Wednesday, March 25, 2015

Felicior Augusto, Melior Traiano

In his abridged Roman History, the Breviarum, the late fourth century historian Eutropius reports that Trajan was the only emperor to be buried inside the city of Rome (in his magnificent forum) and then observes:

So much respect has been paid to his memory, that, even to our own times, they shout in acclamations to the emperors, "More fortunate than Augustus, better than Trajan!" So much has the fame of his goodness prevailed, that it affords ground for most noble illustration in the hands either of such as flatter, or of such as praise with sincerity.

Huius tantum memoriae delatum est, ut usque ad nostram aetatem non aliter in senatu principibus adclametur, nisi "Felicior Augusto, melior Traiano". Adeo in eo gloria bonitatis obtinuit, ut vel adsentantibus vel vere laudantibus occasionem magnificentissimi praestet exempli. 

As part of the fourth century revitalization of Trajan's memory, it is interesting to see him connected--like a book end to Augustus.  His forum was literally connected to Augustus's, by a passageway, a reminder to visitors that he was to be considered in that tradition.  It's all the more interesting that Suetonius refused to do so.  But also interesting that Augustus is only felix, lucky (a slightly complicated nickname given its associations with Sulla); while Trajan is melior--a nod to his title of Optimus Princeps.  A common theme in Trajan's imagery and other civic works as well as in Pliny's Panegyricus actually seems to be about positioning himself at the start of yet another new era, in which the principate is thoroughly infused with the ideals of the republic (notably, libertas and the supremacy of law).
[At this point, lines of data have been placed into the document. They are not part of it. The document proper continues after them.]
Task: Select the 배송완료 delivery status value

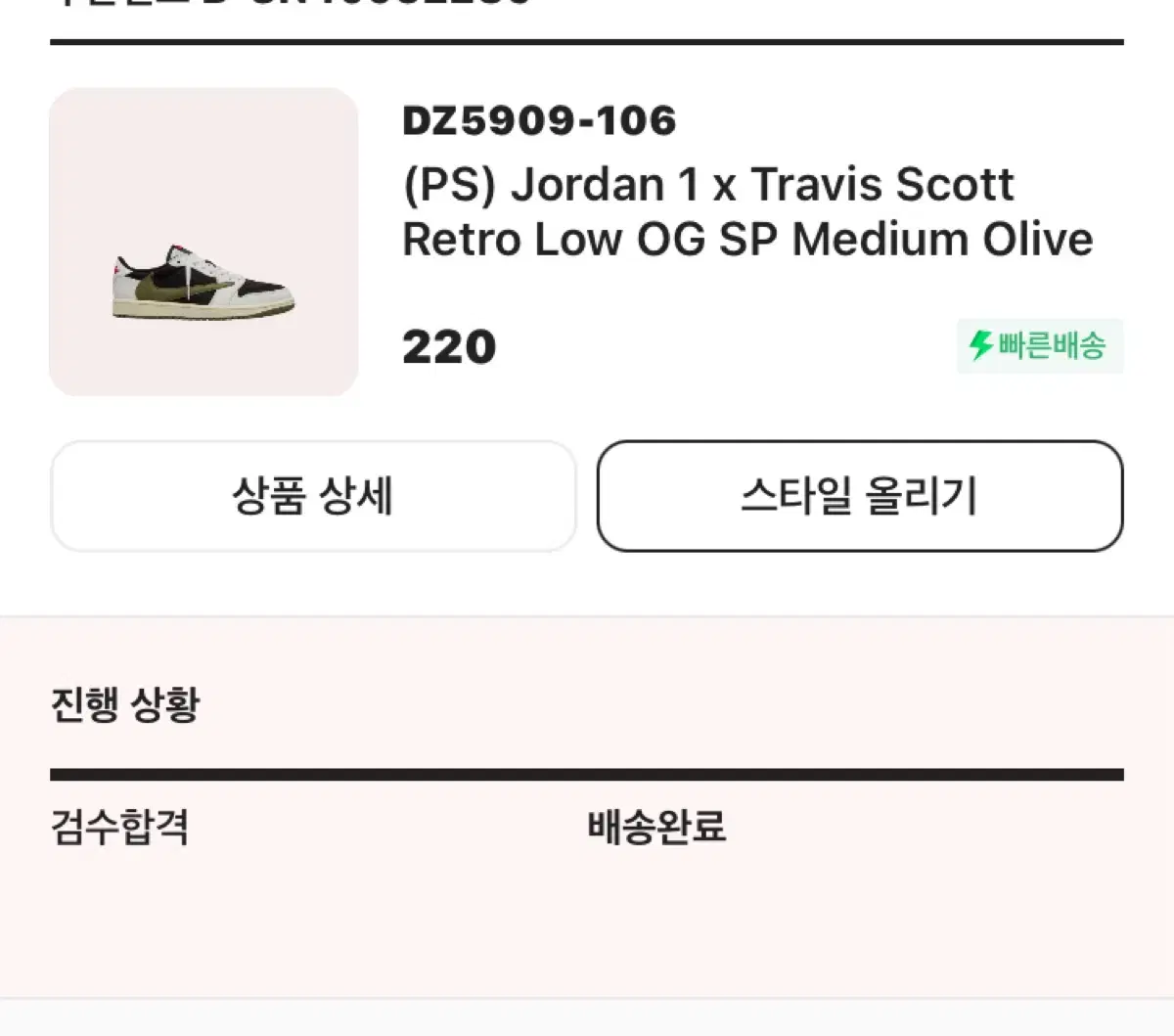Action: tap(656, 828)
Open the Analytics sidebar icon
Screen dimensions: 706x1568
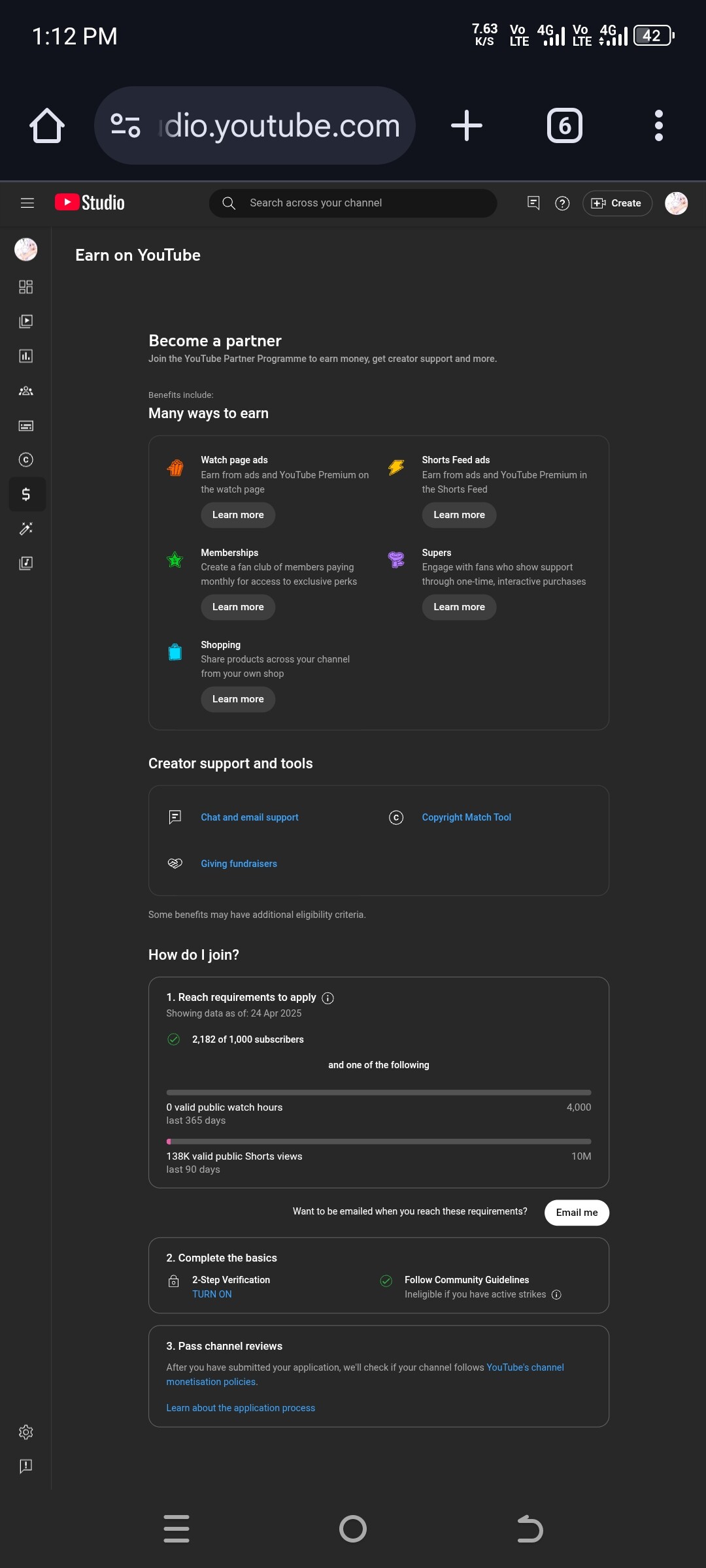pyautogui.click(x=25, y=356)
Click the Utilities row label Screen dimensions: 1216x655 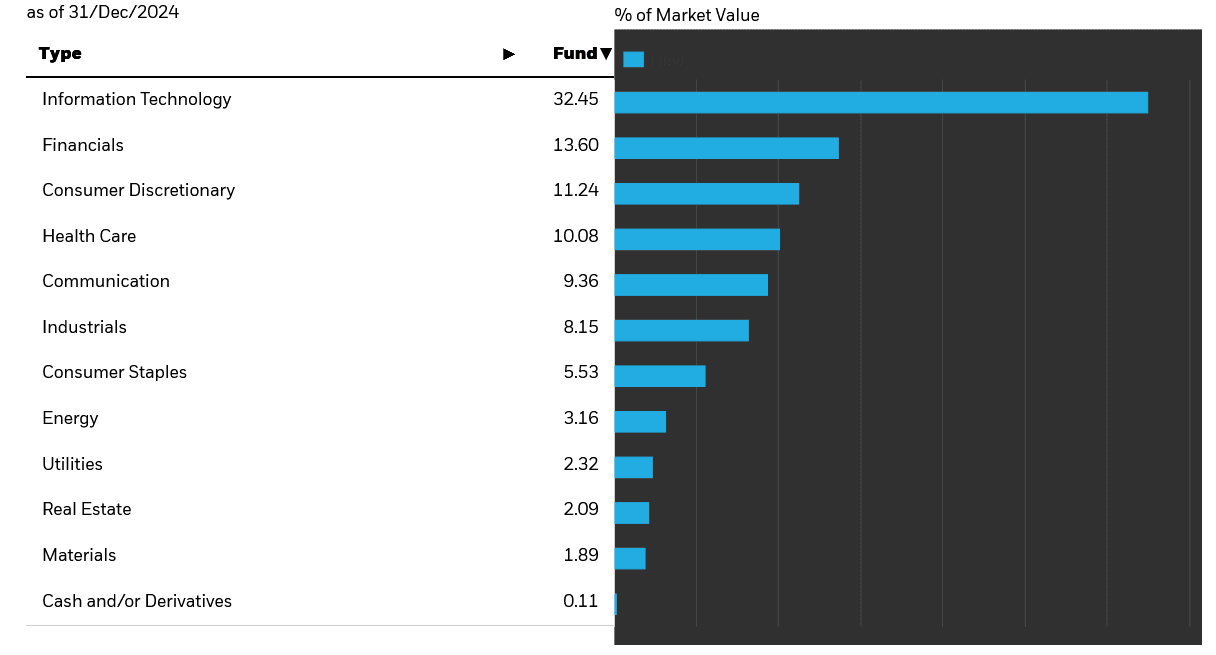[x=72, y=464]
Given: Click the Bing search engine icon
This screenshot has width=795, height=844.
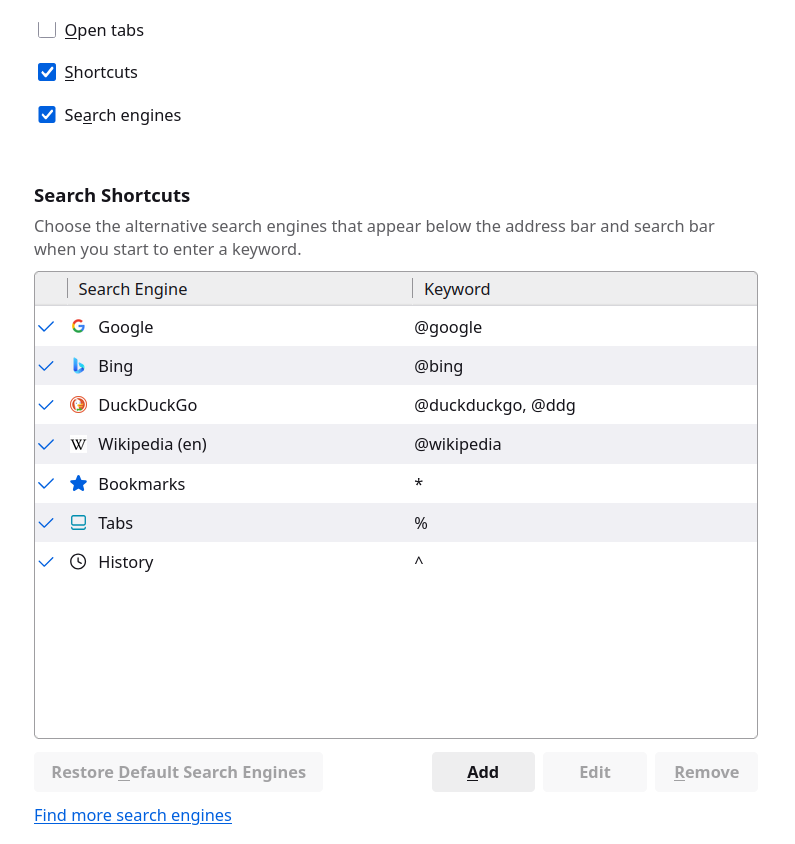Looking at the screenshot, I should [x=78, y=366].
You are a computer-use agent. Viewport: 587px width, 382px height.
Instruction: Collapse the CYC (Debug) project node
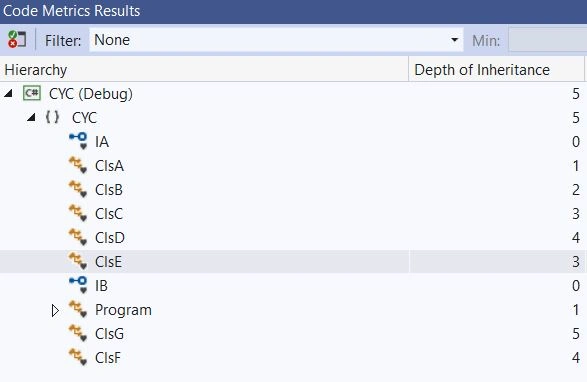coord(8,93)
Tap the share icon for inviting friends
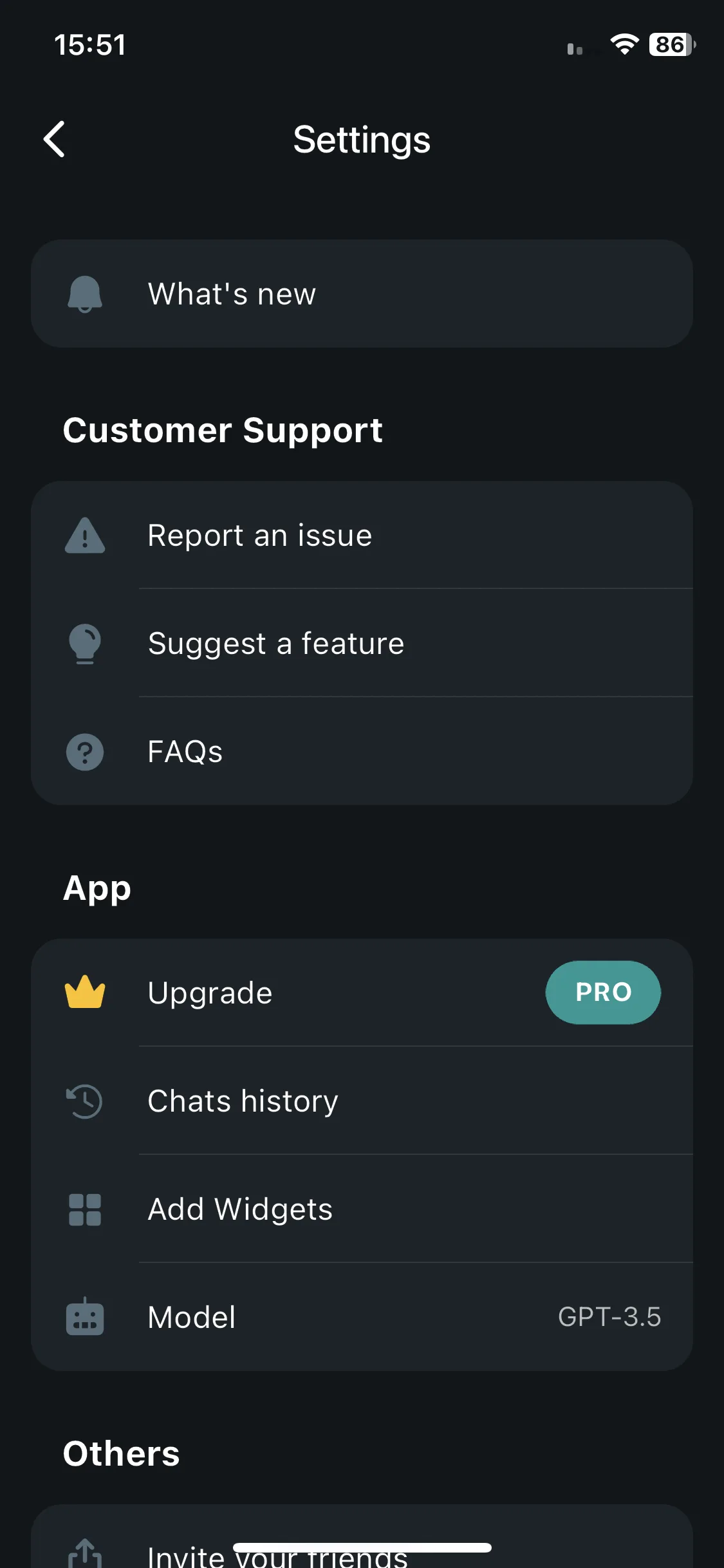Screen dimensions: 724x1568 click(85, 1553)
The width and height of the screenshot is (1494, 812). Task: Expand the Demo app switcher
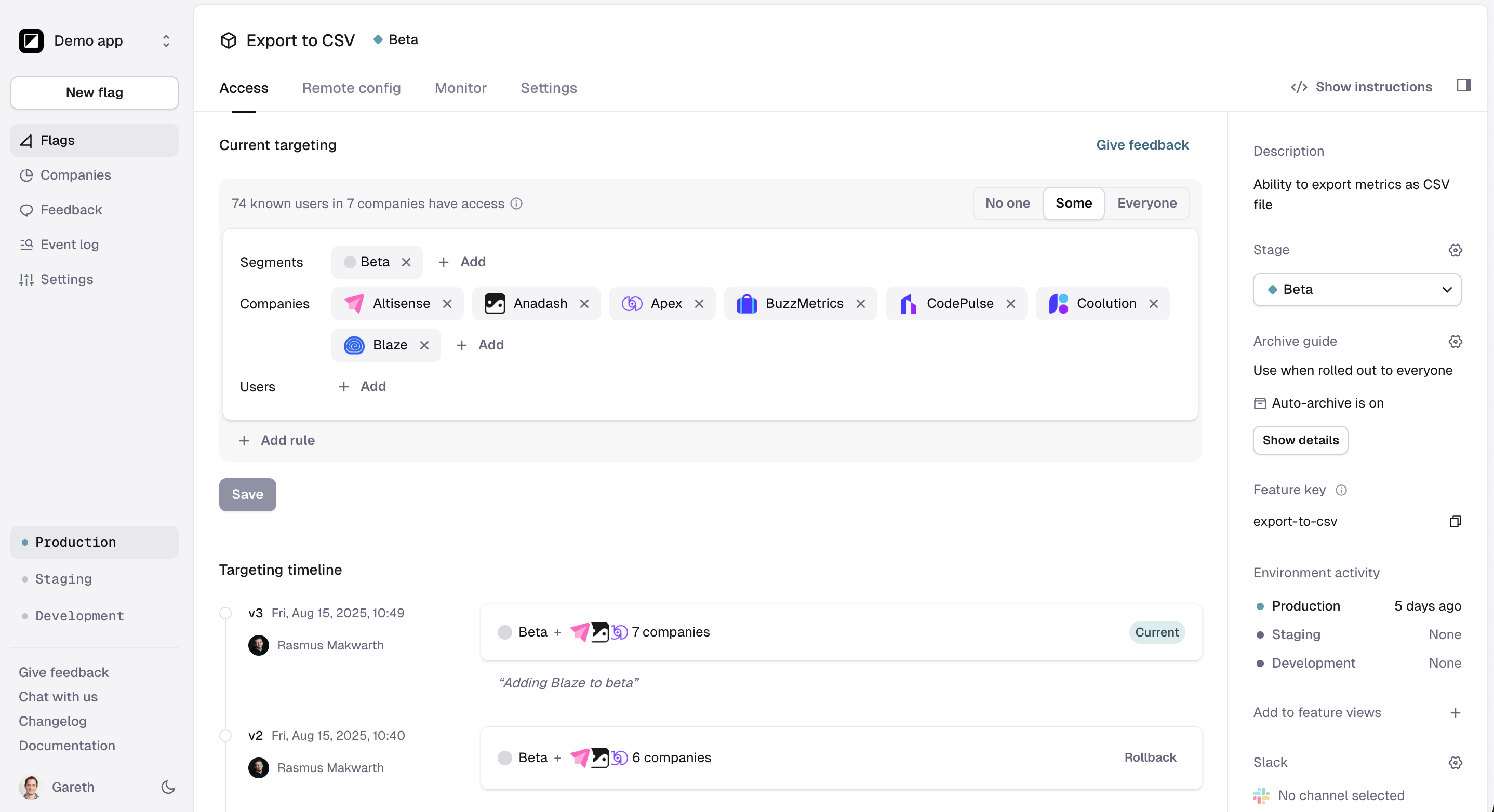coord(166,40)
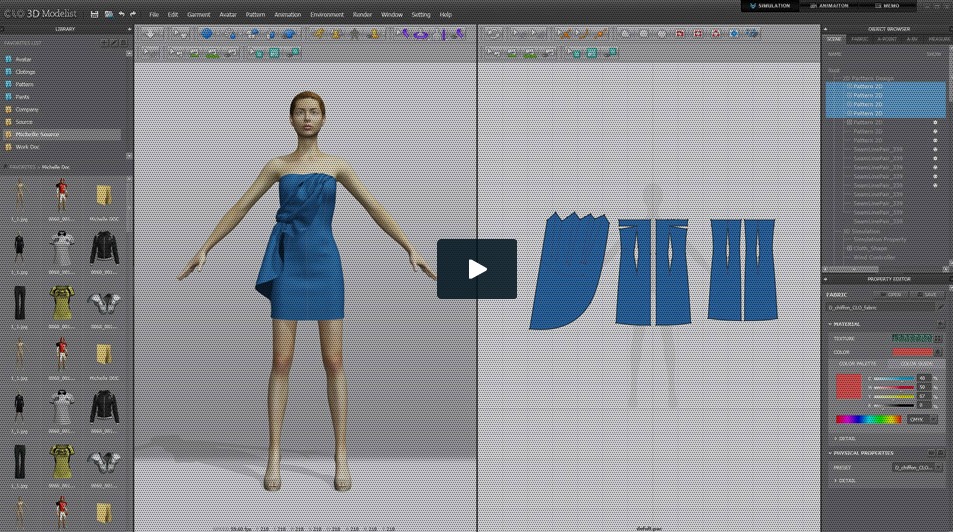Click the blue sphere tool in 3D toolbar
This screenshot has width=953, height=532.
207,33
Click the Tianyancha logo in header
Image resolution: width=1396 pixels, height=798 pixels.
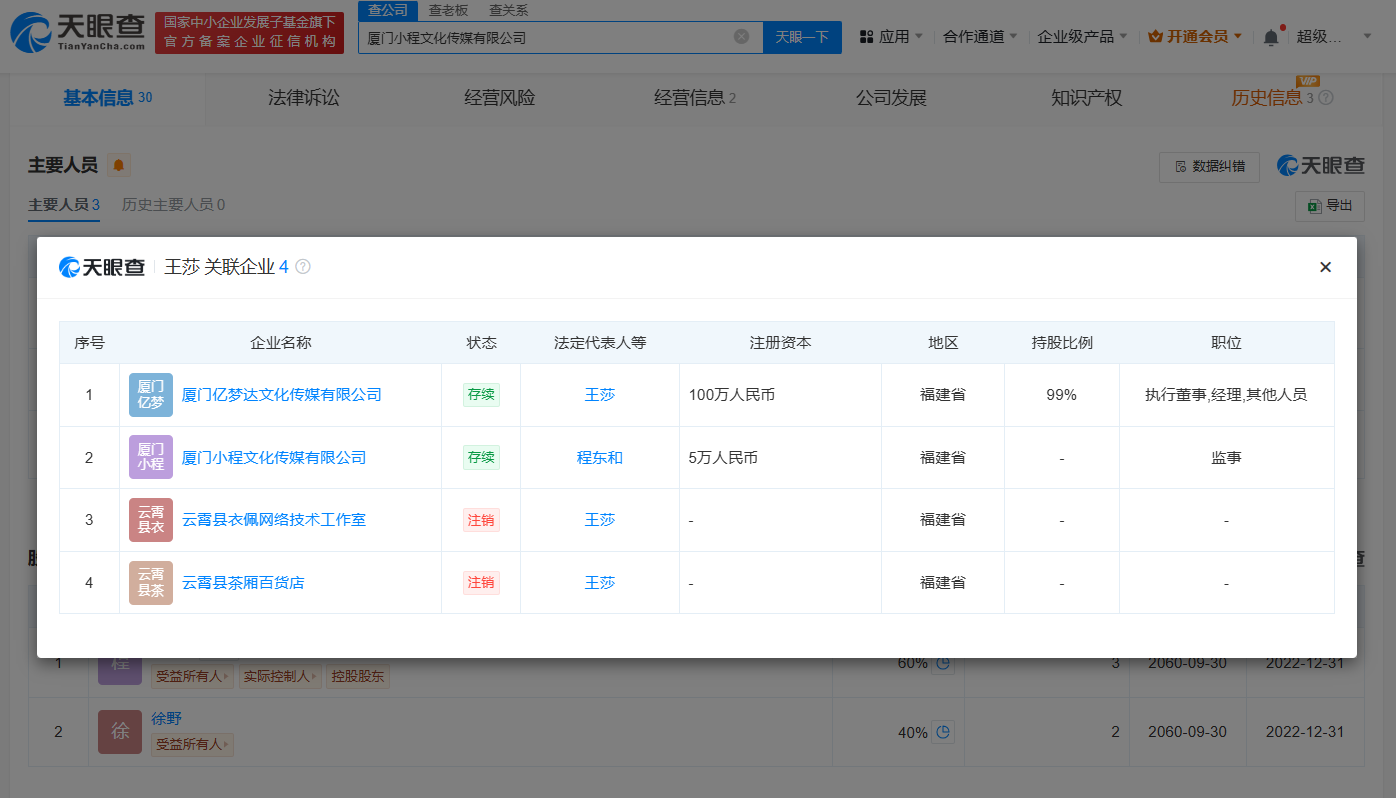77,34
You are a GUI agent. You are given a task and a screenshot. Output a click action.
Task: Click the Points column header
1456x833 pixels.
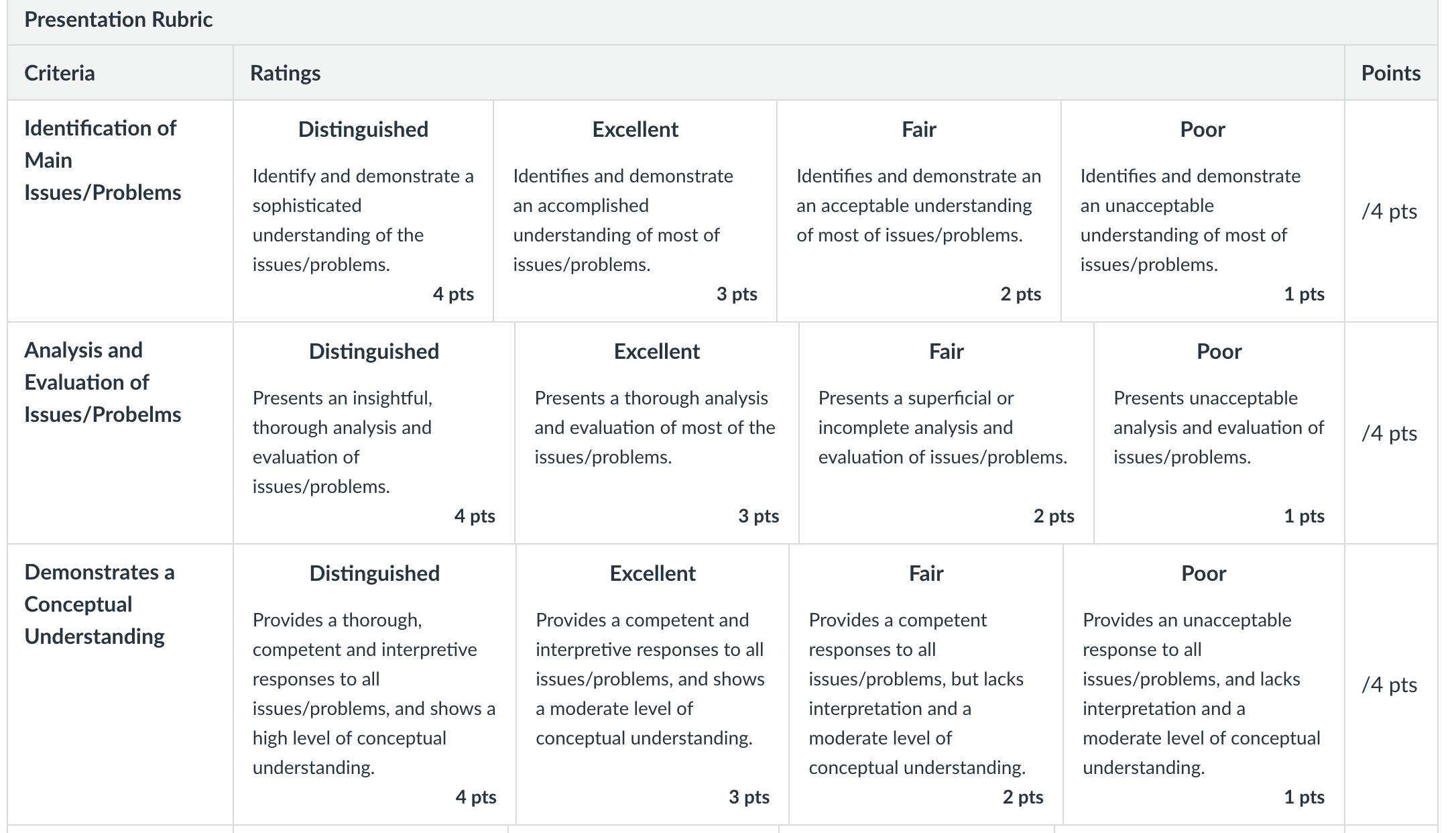(x=1390, y=72)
In defining himself, Trajan interacts with the traditions of both Julius Caesar and Augustus, adopting their strengths and eschewing their weaknesses.  

As I read more deeply, I realize that it is impossible to make sense of Trajan's reign without seeing it in the broader context of the late republic, especially Caesar and Augustus.  But also, when 4th century historians came to make sense of Trajan, they repeatedly saw him as an improved, more civil Augustus.  For unlike Augustus, he did not have to ignore the bloody mess and civil war that led to his rise to power.  He could make his name solely on his military achievements and the public works projects that they enabled.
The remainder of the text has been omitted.